To do: Copy out the lines below verbatim, starting with the line containing "Task: Select the crossed-out" and continuing through the line containing "click(180, 748)".

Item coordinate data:
● ● ●

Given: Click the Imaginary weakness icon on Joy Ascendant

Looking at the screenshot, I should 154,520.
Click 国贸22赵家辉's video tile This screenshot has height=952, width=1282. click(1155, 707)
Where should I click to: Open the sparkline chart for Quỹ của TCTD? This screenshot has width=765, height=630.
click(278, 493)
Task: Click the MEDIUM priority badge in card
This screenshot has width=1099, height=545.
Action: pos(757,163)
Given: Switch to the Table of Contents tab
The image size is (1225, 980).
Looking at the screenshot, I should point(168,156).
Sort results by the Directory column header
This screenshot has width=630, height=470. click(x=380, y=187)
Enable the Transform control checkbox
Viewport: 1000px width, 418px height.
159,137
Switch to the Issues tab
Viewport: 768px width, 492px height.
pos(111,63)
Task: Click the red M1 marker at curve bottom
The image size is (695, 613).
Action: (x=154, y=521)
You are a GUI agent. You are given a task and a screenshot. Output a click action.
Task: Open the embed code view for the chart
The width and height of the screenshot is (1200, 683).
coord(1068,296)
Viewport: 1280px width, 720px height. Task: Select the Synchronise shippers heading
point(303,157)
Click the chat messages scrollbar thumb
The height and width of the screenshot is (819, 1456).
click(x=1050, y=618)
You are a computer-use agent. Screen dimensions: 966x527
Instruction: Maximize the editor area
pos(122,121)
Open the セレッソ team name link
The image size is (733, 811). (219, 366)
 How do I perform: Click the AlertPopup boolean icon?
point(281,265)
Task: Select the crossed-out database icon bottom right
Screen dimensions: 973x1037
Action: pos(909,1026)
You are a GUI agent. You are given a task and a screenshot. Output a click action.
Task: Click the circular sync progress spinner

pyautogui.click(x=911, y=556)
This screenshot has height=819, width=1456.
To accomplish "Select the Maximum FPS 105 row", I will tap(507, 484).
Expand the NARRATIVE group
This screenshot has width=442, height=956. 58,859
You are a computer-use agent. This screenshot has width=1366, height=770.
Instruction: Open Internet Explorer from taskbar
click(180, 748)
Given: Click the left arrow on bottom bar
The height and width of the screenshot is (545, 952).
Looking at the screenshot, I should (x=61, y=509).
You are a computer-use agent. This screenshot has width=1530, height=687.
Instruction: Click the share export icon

● ● ●

Result:
Task: Select the crossed-out database icon bottom right
Screen dimensions: 973x1037
Action: pos(909,1026)
You are a GUI agent. You are given a task and a screenshot. Output a click action.
Task: Click the circular sync progress spinner

pyautogui.click(x=911, y=556)
This screenshot has height=819, width=1456.
To accomplish "Select the Maximum FPS 105 row", I will tap(507, 484).
Expand the NARRATIVE group
This screenshot has width=442, height=956. 58,859
You are a computer-use agent. This screenshot has width=1366, height=770.
Instruction: Open Internet Explorer from taskbar
click(180, 748)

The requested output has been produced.